» **TASK REQUIREMENTS**:
The lines below starting at the line containing "Desk Mats (500, 2210)" and ending at the line containing "Track Your Order (294, 2157)" are to be repeated exactly, with both ends kept and nothing else added.

Collected data entries:

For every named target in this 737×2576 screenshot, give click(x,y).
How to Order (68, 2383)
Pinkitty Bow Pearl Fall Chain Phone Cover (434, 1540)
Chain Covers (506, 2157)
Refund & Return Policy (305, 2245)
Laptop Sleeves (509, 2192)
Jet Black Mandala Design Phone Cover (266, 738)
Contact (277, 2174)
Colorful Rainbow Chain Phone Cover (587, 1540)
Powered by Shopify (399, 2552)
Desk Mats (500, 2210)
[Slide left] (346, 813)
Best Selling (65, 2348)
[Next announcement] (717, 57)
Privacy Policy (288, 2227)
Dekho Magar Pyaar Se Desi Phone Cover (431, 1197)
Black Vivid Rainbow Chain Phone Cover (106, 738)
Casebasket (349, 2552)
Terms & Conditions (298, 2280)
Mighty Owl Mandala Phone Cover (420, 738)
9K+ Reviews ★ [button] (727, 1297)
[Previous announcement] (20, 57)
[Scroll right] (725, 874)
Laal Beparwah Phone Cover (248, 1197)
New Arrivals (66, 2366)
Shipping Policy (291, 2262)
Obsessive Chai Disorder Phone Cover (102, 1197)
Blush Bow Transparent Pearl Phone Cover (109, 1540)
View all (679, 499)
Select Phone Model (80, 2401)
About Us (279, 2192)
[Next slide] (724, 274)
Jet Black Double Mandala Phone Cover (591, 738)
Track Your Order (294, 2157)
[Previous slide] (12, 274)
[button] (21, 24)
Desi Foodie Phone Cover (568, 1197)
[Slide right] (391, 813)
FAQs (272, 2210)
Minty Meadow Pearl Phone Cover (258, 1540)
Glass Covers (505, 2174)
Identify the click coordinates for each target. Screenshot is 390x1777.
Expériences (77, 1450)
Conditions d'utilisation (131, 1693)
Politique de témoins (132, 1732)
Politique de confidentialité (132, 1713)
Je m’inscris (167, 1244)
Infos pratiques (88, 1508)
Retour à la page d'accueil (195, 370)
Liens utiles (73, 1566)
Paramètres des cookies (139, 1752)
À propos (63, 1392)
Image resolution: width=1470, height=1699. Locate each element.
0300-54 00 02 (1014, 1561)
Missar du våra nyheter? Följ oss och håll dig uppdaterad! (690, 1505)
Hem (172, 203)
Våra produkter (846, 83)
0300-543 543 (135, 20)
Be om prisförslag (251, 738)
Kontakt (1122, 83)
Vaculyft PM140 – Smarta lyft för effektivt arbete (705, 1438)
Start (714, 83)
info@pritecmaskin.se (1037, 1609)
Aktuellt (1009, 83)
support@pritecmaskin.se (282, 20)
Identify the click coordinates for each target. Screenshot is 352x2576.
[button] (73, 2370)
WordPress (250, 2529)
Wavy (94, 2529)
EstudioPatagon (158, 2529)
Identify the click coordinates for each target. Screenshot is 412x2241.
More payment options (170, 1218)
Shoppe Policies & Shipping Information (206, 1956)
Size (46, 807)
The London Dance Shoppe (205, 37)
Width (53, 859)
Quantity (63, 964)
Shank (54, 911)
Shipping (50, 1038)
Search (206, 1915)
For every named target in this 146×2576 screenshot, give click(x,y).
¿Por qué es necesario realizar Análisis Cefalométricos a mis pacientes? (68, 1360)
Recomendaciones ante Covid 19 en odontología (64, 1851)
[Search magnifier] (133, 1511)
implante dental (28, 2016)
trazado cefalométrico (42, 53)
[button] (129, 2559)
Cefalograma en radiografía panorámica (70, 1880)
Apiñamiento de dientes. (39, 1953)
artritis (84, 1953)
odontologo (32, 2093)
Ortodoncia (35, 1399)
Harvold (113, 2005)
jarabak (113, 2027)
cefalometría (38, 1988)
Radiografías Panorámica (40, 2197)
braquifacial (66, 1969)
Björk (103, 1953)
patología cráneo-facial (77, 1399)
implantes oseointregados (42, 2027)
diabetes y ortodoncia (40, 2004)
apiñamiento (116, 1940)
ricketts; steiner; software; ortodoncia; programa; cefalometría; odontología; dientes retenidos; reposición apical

» **ANSWER BOX**:
Desk Mats (500, 2210)
[Slide left] (346, 813)
Best Selling (65, 2348)
[Next announcement] (717, 57)
Privacy Policy (288, 2227)
Dekho Magar Pyaar Se Desi Phone Cover (431, 1197)
Black Vivid Rainbow Chain Phone Cover (106, 738)
Casebasket (349, 2552)
Terms & Conditions (298, 2280)
Mighty Owl Mandala Phone Cover (420, 738)
9K+ Reviews ★ [button] (727, 1297)
[Previous announcement] (20, 57)
[Scroll right] (725, 874)
Laal Beparwah Phone Cover (248, 1197)
New Arrivals (66, 2366)
Shipping Policy (291, 2262)
Obsessive Chai Disorder Phone Cover (102, 1197)
Blush Bow Transparent Pearl Phone Cover (109, 1540)
View all (679, 499)
Select Phone Model (80, 2401)
About Us (279, 2192)
[Next slide] (724, 274)
Jet Black Double Mandala Phone Cover (591, 738)
Track Your Order (294, 2157)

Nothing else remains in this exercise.